There are institutionalists. Those are the people that do whatever their institution tells them to do and think. Those people pick up and read the book. They learn the terms. They can spout the terms without thinking and questioning what they need. There are also the traditionalists. They are not necessarily historians, but they are the people that are like, “That is not what Clausewitz says.”
The school of thought that isn’t marketed doesn’t have a rose pin on it now. It is what I call the conflict realists. They are the ones who look at things and accept the bloody reality of war and warfare. They accept the idea that wars are fought between rugged, adaptive robust systems that are going to slug through things. They are going to apply a lot of the principles of systems theory that are publicly known.

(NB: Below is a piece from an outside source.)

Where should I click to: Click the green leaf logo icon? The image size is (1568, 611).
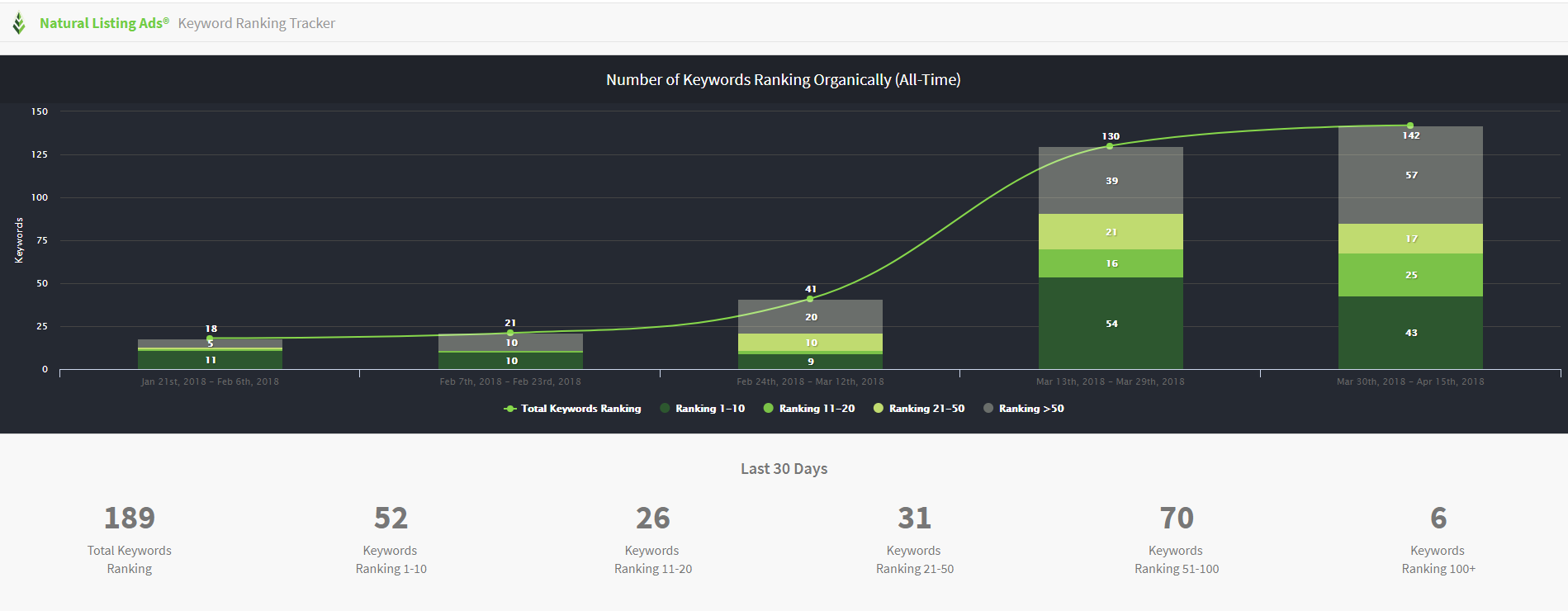coord(19,23)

It is a system that wants to maintain stasis and wants to stay alive. It is going to do things to keep itself alive. It uses feedback loops to learn. It is adaptive in learning. It is aware. There are those four schools of thought. The problem with a lot of the thinking is the conflict realists are marginalised or pushed to the side because what they say comes across as cynical or insensitive and not as cheerful. We don’t do that.
They are perhaps not as intellectual because it is not as refined. It is bludgeoning, death and destruction, which is what war is, but it is not as enlightened.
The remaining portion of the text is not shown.